India is likely to bag the post of Chief Financial Officer (CFO) in the newly launched Asian Infrastructure Investment Bank (AIIB) — the multilateral bank, whose formation was steered by China in order to boost infrastructure development in Asia.

The South China Morning Post (SCMP) is reporting that the vice-presidents working alongside China’s Jin Liqun — the newly appointed President of the AIIB — will be from Germany, India, South Korea, Britain and Indonesia. The Vice-President from Germany would serve as the Chief Operating Officer, while his peer from India would become the bank’s first CFO.

The Chief Administrative Officer would be from Indonesia, while the South Korean Vice-President would be handle risk affairs. The British Vice-President is expected to head the communications department.

Analysts say that the Chinese have made a decision to run the bank according to international best practices, which include tapping into the experience of European bankers.

The AIIB along with the upcoming New Development Bank (NDB) of the Brazil-Russian-India-China-South Africa (BRICS) grouping and the European Bank for Reconstruction and Development (EBRD) are likely to anchor funding for the Eurasian Land Corridor or the China-proposed Belt and Road connectivity initiative, along with opening up a new channel of financial flows for the Global South. The three institutions have been established outside the framework of the Bretton Woods Charter, which led to the post-war emergence of the western-back International Monetary Fund and the World Bank.

The run up to the formation of the bank opened cracks within the Atlantic Alliance. Despite U.S. objections, European countries including Britain, France and Germany joined the AIIB. Australia and South Korea — top U.S. allies in the Asia-Pacific — also decided to participate in the development bank as its founding members.

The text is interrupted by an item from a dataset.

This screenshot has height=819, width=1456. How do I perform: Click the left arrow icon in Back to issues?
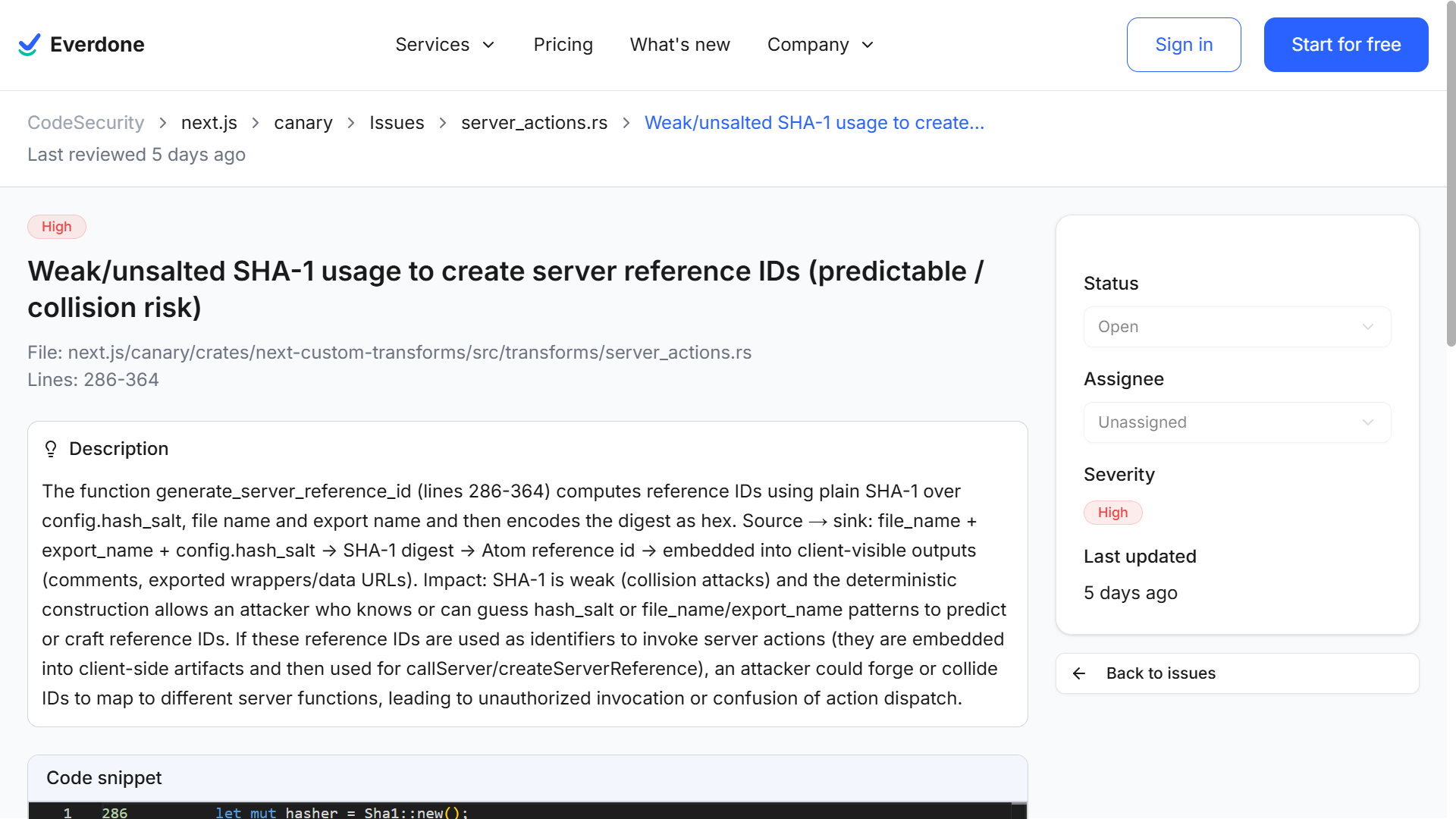[1079, 673]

The Financial Times had earlier reported that the likely German candidate, Joachim von Amsberg, has spent his career at the World Bank, joining as an economist and later acquiring extensive experience in Asia, including managing the World Bank’s response to the destruction of Aceh in the 2004 Indian Ocean tsunami.

But the daily had also pointed out that Beijing was unhappy with London’s decision to send Danny Alexander, a former Liberal Democrat Minister to the AIIB.